TORONTO, ONTARIO, April 7th 2020 —
We are very proud of our clients. After two or more weeks of Working From Home (WFH), we are pleased to report that most are
functioning well, and that the Starport Service Desk ticket flow has started to approach more normalvolumes.
The pressure on our clients has been intense; most have had to continue to operate their own complex businesses while at the same time determining how best to retreat to the safe seclusion of their own home offices.
While we are very used to the WFH model at Starport, like you, we didn’t have a pandemic playbook reference guide. We had to work and manage our retreat, communicate with staff and clients and make plans about how to manage with our
families at home. For those with young families, the retreat was all the more complex. Like most of you, we are very proud of our staff.
As you can appreciate, I speak with Brian Everest (Starport’s CTO, co-founder and good friend) many times each day.
Many of you have met Brian. He doesn’t talk a lot about himself or his work (or much at all for that matter). But I think those who know him would agree that his solution design and technical skills are…well, more than adequate.
I asked him what his thoughts about this whole WFH ordeal were. He answered “I was made for this”.
“What?”
“I am able to get more done, connect to everything and everyone I need, and I can do it when I need to.”
To those who know him, that means virtually all the time.
Brian has residences both in Summerside PEI and in Toronto. Like most of us, he is currently following provincial directives to self isolate
and is currently located in his Summerside home. Prior to that, he was already spending more than two-thirds of his time working
from home; connecting, conferencing, configuring. The other third was attending in-person meetings with clients and staff at Starport’s offices
in Toronto and PEI.
I asked if he’d mind sharing his thoughts on WFH.
Really, what I wanted was to discuss the WFH tools, architecture and processes he’s designed for Starport, so that we can scale up to help ourselves, and in so doing support our clients. More than anything though, I wanted to show you what he calls a “home” office.
Here are a few pictures of Brian’s home office that were taken by his daughters (yes, they had to pass a security check first).
This is no ordinary office. It sits in his basement in a windowless office behind a murphy door that’s designed as a shelf and full of books. Bond style. If you didn’t know what was behind it, you’d never think to look.
Inside are five computers, two notebooks and eight screens mounted in a semi-circle around his desk and on the walls. Dashboards galore; ticket flow, cyber events, video conferencing screens, servers being patched and probes delivering monitoring results. In another part of Brian’s home is a rack room, the core infrastructure that’s needed to provide the bunker office with reliable, safe, redundant data. The racks have a pair (think redundancy) of gigabit fibre internet feeds that sit in front of monitored commercial-grade firewalls.
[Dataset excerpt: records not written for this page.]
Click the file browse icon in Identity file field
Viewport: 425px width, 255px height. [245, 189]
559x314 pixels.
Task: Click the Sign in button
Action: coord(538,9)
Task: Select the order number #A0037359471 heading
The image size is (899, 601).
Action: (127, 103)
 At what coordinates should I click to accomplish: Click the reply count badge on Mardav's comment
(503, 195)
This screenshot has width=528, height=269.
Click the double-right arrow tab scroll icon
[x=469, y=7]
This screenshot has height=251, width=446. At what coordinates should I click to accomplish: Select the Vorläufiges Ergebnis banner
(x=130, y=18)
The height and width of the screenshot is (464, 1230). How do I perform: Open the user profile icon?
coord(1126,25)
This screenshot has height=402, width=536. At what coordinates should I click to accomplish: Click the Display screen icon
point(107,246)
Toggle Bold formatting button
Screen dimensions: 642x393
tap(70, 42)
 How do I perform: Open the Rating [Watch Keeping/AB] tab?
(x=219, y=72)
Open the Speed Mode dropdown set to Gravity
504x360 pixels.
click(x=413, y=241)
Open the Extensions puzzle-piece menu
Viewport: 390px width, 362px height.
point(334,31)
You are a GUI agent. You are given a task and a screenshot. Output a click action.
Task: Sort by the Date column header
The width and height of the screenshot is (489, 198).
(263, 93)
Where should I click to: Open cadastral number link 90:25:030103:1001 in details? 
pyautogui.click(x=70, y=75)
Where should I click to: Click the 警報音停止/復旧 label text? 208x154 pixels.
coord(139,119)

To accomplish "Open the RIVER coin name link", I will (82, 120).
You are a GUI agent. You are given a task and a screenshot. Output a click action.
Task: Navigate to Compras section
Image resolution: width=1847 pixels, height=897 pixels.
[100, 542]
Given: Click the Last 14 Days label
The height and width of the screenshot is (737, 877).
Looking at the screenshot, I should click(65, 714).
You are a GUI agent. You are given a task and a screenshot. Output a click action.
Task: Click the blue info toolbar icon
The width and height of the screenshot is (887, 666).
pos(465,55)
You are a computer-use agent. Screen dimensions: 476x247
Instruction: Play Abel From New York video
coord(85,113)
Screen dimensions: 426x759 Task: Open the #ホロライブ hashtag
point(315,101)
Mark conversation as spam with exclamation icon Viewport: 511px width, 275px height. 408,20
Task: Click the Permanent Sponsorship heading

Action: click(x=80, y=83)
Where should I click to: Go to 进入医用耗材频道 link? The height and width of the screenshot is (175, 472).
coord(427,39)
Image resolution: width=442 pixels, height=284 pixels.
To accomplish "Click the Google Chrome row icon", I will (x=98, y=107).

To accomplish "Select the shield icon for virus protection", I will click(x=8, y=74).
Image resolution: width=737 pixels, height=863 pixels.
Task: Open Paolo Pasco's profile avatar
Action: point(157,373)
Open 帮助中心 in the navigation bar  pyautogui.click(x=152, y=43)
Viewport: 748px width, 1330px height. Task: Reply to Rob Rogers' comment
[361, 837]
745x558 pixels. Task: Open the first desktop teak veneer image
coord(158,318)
From his bunker office, Brian is able to videoconference with his team managers and their staff, his cloud team
and his cyber team. He can also connect to and work in real-time on equipment in either of Starport’s two data centres; configure, upgrade, commission new servers, add storage, increase or decrease memory of servers and add more core power to applications under the high data stress caused by the pandemic. Just the kind of tonic our clients expected.
The other day I asked Brian if we had the spare capacity in our data centers to scale if clients needed more cycles;
more capacity, particularly if this pandemic persists. It was as though he knew there’d be a need, just not when or why.
“Yes, last October we pretty much replaced all our core equipment and doubled our capacity. I was expecting
it might be helpful, I just didn’t think it would be needed so soon”.
To some, this level of readiness might seem like a stroke of luck. To those who know Brian, the expression “luck favours the prepared” is more appropriate.
When this is all over, and life is normal once again, Brian says he’d welcome anyone who’d like to tour his office.
I’ve seen it myself and it’s well worth the time (but a warning… you’ll need to sign an NDA and pass a police check to get in).